Saved entries:
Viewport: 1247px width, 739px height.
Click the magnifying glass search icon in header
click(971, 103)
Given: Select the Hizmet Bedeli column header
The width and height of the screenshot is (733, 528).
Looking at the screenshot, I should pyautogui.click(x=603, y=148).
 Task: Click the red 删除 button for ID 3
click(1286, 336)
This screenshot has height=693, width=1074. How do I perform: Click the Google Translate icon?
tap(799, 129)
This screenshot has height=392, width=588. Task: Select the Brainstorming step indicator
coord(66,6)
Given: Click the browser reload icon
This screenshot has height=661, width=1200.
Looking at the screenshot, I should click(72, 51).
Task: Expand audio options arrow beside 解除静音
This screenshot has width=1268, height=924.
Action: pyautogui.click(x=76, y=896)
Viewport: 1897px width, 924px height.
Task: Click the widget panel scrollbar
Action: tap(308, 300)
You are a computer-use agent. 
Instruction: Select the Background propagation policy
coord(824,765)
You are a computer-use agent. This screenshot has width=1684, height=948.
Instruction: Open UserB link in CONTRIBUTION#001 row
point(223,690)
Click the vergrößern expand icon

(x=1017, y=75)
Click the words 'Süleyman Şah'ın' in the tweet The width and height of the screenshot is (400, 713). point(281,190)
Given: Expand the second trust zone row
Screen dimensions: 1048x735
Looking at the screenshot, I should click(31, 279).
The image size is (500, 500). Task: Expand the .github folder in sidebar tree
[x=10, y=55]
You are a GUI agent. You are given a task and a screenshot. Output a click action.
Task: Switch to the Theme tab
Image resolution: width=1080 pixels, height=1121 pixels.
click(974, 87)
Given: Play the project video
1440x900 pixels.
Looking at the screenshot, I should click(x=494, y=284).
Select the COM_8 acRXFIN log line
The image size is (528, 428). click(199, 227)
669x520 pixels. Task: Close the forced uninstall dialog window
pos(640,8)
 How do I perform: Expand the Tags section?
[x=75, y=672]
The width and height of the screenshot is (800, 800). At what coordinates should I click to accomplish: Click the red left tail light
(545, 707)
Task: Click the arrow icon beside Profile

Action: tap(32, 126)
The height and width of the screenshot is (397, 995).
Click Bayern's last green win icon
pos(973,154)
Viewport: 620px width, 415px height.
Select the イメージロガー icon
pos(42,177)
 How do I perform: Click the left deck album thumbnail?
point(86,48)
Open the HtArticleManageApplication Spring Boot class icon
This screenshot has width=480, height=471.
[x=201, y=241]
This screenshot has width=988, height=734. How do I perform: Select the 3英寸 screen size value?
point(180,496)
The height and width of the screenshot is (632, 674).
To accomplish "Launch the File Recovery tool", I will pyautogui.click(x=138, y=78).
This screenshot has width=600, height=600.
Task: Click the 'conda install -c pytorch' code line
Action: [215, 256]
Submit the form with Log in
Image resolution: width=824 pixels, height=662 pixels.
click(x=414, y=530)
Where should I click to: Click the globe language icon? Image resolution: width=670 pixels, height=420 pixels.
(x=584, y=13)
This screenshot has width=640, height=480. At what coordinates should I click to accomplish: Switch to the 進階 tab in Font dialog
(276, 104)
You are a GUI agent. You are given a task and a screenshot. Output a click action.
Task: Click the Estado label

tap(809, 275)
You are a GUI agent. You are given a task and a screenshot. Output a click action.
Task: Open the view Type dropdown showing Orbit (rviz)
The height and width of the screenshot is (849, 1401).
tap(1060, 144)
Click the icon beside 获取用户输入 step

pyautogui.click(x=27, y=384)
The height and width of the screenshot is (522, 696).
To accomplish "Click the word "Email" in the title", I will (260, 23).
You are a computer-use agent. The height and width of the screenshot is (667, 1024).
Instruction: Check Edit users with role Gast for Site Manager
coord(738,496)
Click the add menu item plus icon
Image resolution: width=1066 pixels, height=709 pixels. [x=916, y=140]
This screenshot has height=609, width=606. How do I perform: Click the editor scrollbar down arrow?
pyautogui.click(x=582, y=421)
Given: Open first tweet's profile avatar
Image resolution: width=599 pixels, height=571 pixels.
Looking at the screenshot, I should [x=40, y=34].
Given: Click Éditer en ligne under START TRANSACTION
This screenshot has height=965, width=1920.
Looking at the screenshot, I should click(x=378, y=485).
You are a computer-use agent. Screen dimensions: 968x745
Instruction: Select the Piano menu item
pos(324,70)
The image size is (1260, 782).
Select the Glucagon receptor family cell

## Work instructions:
Check every line above for the string "computer" and copy those that have it.

## Solution to this task:
You are a computer-use agent. 
You are a computer-use agent. This screenshot has width=1684, height=948.
You are a computer-use agent. The height and width of the screenshot is (667, 1024).
You are a computer-use agent. Screen dimensions: 968x745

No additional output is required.